The CETME C2 (also named the CB-64,) is a Spanish submachine gun based on the British Sterling L2A3. It is an open bolt, blowback operated firearm that fires the 9x23mm Largo & 9x19mm pistol cartridge. Designed in the 1960s, the C2 has many notable safety features built into it & was later used to replace the Star Model Z-45 submachine gun series for Spain in the 1960s however, was later superseded by the MP5 & Star Z-84.

Design 
The CETME C2 has many design features that make it appear as if it was a Sterling SMG however, none of the CETME C2's parts are interchangeable with that of a Sterling. It is open bolt and is often fitted with a 30-round or 32-round straight magazine with the magazine well not being fully perpendicular with the receiver. The receiver itself has a crackle paint finish much like the Sterling SMG & Star Z-62 SMG. The stock is an under folding stock & uses the butt-plate in order to lock the stock to the receiver of the firearm when it is not in use. The C2 has three modes of firing: Seguro (safe,) Tiro (Semi-Automatic,) & Ráfaga (full auto.)

The C2's bolt is helically grooved and also has multiple safety features; The firing pin is not fixed in order to prevent miss fires and can be activated by a lever inside the bolt which can only protrude once the bolt is properly in battery. The bolt itself is not connected to the charging handle & because of this makes bolt non-reciprocating, unlike the Sterling. This is in order to implement a bolt lock in the situation that the bolt accidentally moves forward. In the trigger assembly, there is also a wedge that interferes with the bolt in the case this would occur, this wedge can be hidden by pressing or holding the trigger. This mechanism is used in the situation that the bolt lock is not engaged.

The sights are a rear, V-notch 50-yard iron sight which can be flipped for a 100-yard aperture iron sight, and a square front post iron sight.

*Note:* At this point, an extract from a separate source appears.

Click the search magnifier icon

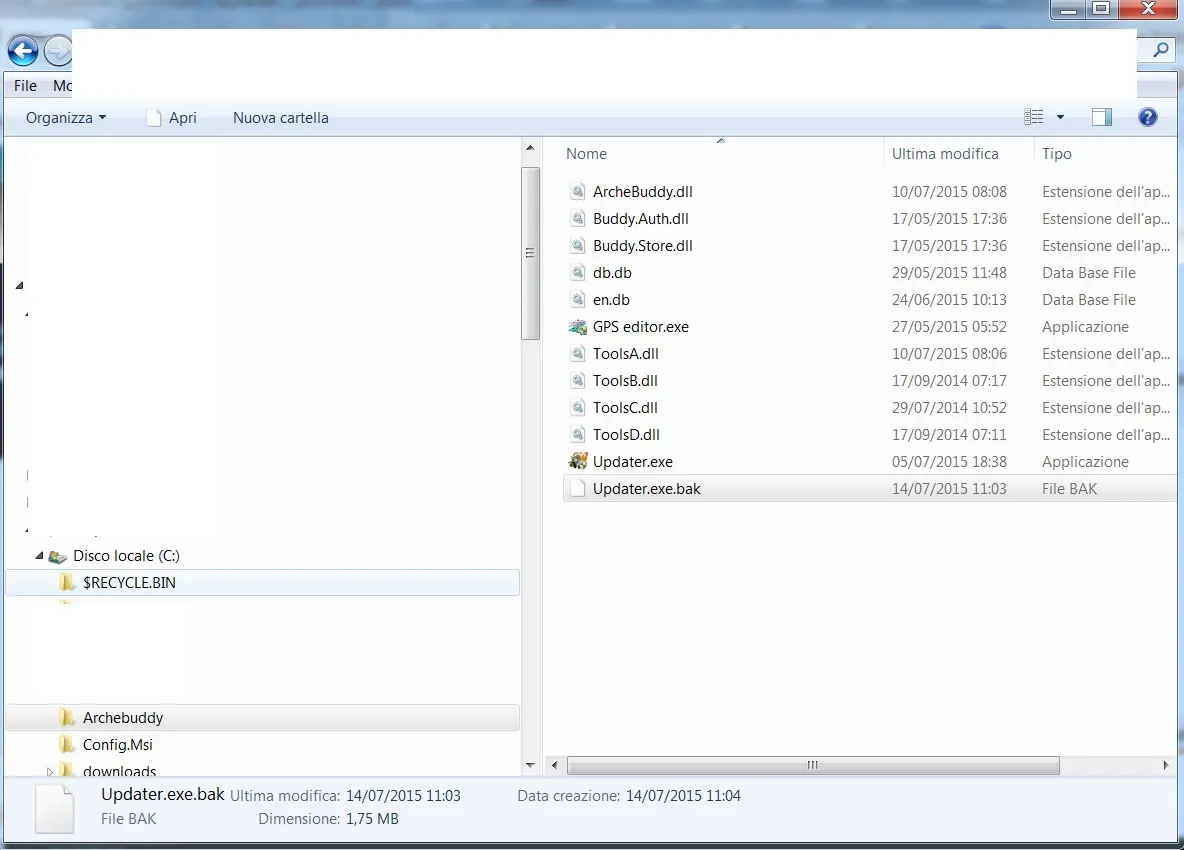pyautogui.click(x=1161, y=49)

The position of the internals of the firearm remains very similar to the Sterling's but have slightly differently designed parts that can only be used in the respective firearms' own receivers.

History and development 
The CB-64 was developed by state Spanish arms manufacturer, Centro de Estudios Técnicos de Materiales Especiales (CETME,) with the lead designer of the project being Joaquin de la Calzada de Bayo. In the late 1950s, the Spanish's most used sub-machine gun, the Star Z-45 which had been designed in World War II, had become obsolete compared to modern firearms of the time. So, in the early 1960s, the first prototype was designed and was named the Calzada Bayo-61 after Joaquin de la Calzada de Bayo. The design was taken from the Sterling L2A3 and had a vertical feed instead of a horizontal feed which the CETME C2 & Sterling SMG has. For the next few years the CB-61 was improved upon & the CB-64 was created. 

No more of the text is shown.